102 years ago today the Pennsylvania Railroad open the doors of its flagship station to the general public. In the 1880's Penn's fearless leader, Alexander Cassatt, brother of famous painter Mary, had envisioned a pathway into New York City that was previously considered to be impossible. Instead of taking ferries from all points West over the Hudson into NYC, the Pennsylvania Railroad would conquer the bedrock underground. It took them over a decade and an amazing force of manpower but their end result was amazing: a set of intricate tunnels allowing trains to run under the river. The terminal that crowned this achievement was like nothing ever before seen: Pennsylvania Station, "a depot of Gods" as it was called. 

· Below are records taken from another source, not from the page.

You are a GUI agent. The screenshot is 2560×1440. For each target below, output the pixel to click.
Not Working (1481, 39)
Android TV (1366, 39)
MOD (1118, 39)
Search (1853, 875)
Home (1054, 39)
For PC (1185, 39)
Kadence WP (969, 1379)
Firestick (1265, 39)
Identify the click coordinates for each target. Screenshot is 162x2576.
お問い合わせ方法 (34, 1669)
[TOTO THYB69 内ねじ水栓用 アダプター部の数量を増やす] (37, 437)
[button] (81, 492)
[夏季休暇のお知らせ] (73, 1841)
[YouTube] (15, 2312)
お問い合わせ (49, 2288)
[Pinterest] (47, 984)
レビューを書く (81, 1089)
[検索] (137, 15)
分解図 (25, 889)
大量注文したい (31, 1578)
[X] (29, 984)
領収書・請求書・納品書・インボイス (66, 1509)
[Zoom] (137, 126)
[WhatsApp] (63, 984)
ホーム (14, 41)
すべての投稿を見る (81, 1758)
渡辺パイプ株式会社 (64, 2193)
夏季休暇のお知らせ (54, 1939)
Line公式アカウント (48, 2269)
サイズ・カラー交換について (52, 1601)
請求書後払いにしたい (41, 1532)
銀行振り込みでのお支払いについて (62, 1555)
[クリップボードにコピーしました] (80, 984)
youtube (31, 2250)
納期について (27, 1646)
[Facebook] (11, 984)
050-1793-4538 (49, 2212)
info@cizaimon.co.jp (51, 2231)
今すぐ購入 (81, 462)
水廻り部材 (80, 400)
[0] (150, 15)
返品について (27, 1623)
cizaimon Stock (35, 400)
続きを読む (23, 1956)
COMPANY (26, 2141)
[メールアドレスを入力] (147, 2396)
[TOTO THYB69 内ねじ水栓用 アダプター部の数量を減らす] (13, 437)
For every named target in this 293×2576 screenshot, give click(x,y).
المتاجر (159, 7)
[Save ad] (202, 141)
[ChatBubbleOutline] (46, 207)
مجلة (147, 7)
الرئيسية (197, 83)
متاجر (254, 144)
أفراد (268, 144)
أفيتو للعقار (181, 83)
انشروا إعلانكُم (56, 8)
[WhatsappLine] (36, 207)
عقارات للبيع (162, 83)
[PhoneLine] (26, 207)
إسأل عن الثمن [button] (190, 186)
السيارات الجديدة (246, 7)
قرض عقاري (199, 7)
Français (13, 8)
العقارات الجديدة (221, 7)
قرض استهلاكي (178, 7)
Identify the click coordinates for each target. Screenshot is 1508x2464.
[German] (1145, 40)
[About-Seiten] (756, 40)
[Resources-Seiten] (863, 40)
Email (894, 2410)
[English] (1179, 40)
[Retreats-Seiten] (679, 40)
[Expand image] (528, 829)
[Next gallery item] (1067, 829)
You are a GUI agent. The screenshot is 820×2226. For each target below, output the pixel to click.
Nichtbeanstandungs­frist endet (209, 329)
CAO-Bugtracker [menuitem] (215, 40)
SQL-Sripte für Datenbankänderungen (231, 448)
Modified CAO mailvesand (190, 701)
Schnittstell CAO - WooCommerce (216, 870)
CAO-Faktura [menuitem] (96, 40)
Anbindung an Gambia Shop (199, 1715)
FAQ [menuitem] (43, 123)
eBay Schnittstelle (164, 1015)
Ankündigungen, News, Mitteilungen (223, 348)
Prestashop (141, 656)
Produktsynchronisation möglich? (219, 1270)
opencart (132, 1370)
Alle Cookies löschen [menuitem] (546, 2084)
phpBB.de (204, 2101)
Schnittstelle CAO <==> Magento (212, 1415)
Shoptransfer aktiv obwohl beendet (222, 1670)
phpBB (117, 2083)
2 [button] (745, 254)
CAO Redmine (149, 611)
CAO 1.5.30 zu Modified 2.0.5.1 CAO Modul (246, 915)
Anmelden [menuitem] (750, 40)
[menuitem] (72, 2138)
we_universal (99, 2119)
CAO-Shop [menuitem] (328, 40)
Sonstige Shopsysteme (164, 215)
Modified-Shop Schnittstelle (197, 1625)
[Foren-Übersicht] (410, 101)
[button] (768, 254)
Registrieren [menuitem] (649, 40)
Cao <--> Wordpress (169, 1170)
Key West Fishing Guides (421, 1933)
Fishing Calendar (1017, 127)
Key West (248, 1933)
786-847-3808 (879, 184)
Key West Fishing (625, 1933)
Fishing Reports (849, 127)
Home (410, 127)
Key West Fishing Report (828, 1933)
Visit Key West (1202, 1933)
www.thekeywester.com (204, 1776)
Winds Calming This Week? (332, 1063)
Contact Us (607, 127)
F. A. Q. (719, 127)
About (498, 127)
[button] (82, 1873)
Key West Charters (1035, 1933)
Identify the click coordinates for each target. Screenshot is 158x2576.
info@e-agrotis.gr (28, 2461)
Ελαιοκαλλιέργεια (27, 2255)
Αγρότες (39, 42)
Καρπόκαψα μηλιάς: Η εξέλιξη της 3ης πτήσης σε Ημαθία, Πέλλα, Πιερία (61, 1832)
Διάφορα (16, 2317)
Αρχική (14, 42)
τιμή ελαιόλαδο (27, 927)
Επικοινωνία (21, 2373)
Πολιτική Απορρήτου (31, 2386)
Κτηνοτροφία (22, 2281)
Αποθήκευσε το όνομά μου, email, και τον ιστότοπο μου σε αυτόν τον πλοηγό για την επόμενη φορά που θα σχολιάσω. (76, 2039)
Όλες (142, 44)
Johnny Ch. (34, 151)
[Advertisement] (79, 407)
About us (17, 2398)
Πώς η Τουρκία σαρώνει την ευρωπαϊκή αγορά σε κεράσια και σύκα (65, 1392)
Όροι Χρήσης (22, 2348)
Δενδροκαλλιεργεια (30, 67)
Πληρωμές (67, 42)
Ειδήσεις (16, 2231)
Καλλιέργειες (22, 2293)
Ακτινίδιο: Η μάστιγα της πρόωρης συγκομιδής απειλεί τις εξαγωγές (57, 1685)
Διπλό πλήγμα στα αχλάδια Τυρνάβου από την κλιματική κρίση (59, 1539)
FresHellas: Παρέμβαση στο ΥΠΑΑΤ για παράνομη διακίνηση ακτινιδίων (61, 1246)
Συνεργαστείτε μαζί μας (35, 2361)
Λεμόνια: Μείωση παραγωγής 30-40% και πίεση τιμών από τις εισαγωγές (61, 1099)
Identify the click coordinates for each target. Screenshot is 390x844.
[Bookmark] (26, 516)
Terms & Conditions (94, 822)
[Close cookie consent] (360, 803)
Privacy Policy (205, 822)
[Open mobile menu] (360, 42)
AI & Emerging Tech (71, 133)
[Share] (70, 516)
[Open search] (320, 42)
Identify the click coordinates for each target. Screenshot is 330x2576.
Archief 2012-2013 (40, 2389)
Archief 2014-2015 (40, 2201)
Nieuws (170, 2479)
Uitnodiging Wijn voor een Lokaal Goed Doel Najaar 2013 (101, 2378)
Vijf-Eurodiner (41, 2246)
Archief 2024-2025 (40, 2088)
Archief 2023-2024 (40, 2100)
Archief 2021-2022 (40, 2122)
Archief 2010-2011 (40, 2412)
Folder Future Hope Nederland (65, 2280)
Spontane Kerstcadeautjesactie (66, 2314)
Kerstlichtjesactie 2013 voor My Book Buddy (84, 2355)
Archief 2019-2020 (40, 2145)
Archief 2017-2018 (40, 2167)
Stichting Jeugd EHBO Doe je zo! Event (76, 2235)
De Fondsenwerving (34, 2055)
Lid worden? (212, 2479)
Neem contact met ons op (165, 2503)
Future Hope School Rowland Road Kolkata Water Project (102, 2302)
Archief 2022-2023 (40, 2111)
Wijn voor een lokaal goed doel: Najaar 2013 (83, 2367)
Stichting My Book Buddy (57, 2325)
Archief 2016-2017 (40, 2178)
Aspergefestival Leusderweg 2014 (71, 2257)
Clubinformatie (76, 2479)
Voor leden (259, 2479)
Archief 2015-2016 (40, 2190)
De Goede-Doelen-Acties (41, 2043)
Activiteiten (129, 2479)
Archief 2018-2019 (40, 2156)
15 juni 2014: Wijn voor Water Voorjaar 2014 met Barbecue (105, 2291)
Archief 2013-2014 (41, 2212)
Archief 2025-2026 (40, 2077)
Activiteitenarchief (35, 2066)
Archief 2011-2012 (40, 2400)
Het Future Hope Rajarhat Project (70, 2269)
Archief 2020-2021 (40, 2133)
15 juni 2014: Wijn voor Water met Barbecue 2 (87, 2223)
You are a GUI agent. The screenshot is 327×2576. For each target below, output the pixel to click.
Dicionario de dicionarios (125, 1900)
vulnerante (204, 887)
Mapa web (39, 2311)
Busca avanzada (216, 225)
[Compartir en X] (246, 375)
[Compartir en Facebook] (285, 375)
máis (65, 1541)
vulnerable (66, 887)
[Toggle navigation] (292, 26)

To commemorate the day, Life.com ran a great piece on a Walker Evans collection taken of the station in July of 1963. By then Evans and the general public knew that Penn Station would begin the long and painful process of demolition in less than 4 months. It was only 53 years old.  

Here's an excerpt from the Life article in 1963 that ran with Evans's photos:

Above the scurry and tumult of travelers, clocks tick away the final hours of a grand and historic monument. New York’s Pennsylvania Station is doomed. Its herculean columns, its vast canopies of concrete and steel will soon be blasted into rubble to make way for a monstrous complex — sports arena [today's Madison Square Garden -- Ed.], bowling alley, hotel and office building. The disaster that has befallen Penn Station threatens thousands of other prized American buildings. From east to west, the wrecker’s ball and bulldozer are lords of the land. In the ruthless, if often well-intentioned, cause of progress, the nation’s heritage from colonial days onward is being ravaged indiscriminately — for highways, parking lots, new structures of modernized mediocrity.

Thankfully, Life's prediction wasn't all true. Because of Penn Station's demise, a swift response created a movement to save such treasured buildings from the same fate.